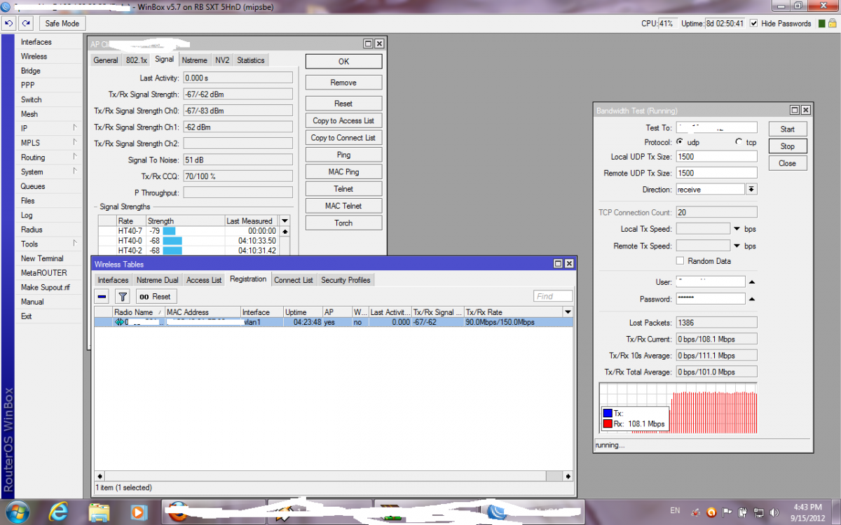This screenshot has height=525, width=841.
Task: Click the blue minus remove icon
Action: pyautogui.click(x=102, y=296)
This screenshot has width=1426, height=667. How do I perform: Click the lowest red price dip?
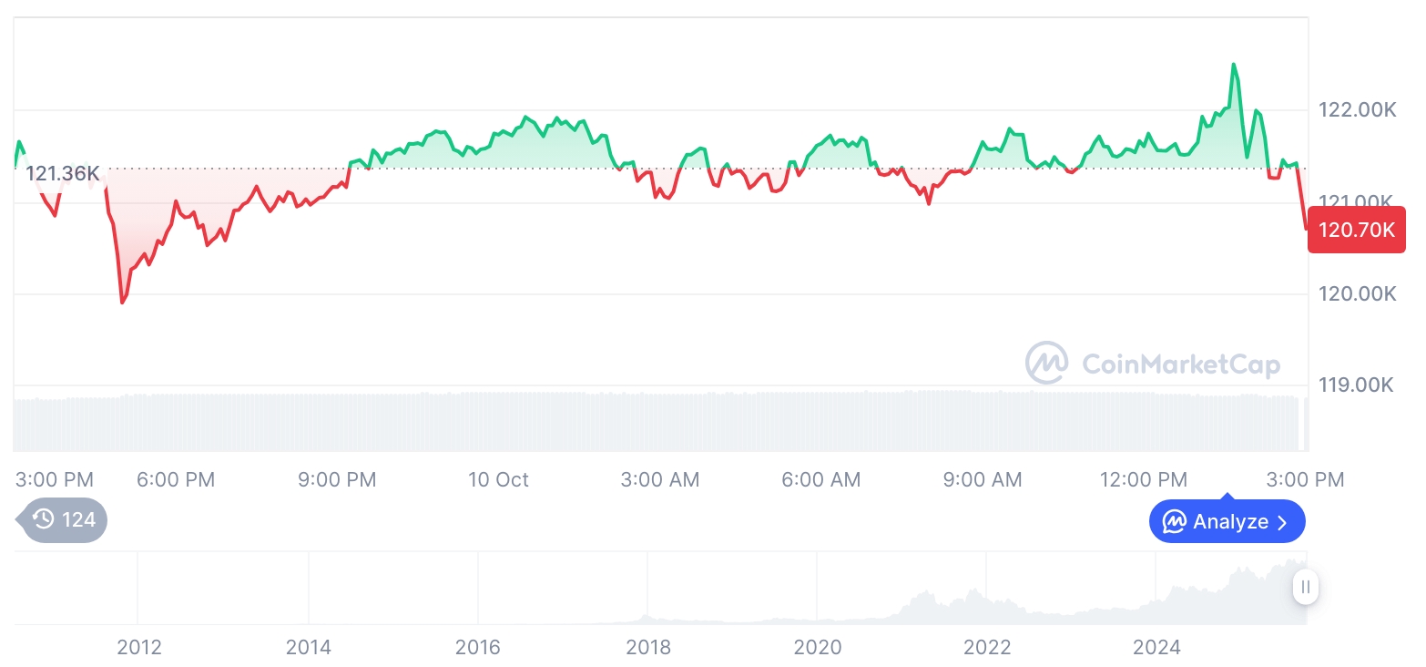coord(122,302)
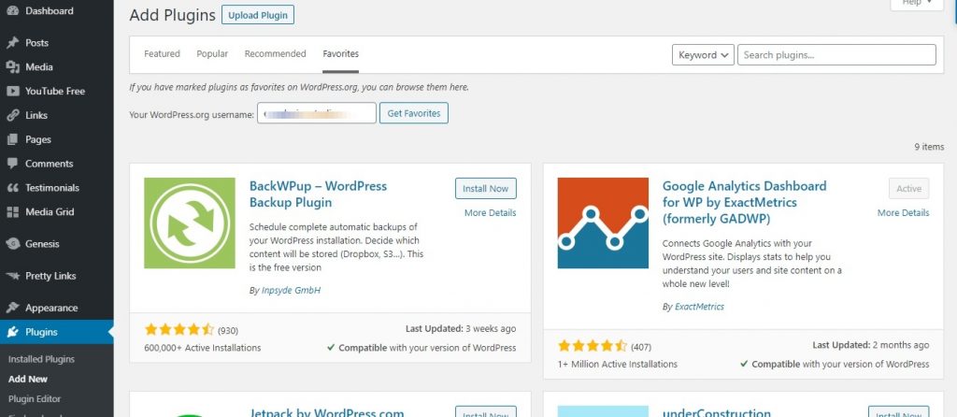
Task: Click the BackWPup plugin thumbnail image
Action: click(x=190, y=223)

========

**Problem requirements**
Write out the lines of these rows exactly as they appear, leaving out the pictures.

**Response below**
This screenshot has height=525, width=841.
Task: Click the blue minus remove icon
Action: pyautogui.click(x=102, y=296)
This screenshot has width=1426, height=667. How do I perform: Click the lowest red price dip?
coord(122,302)
Task: Click the BackWPup plugin thumbnail image
Action: click(x=190, y=223)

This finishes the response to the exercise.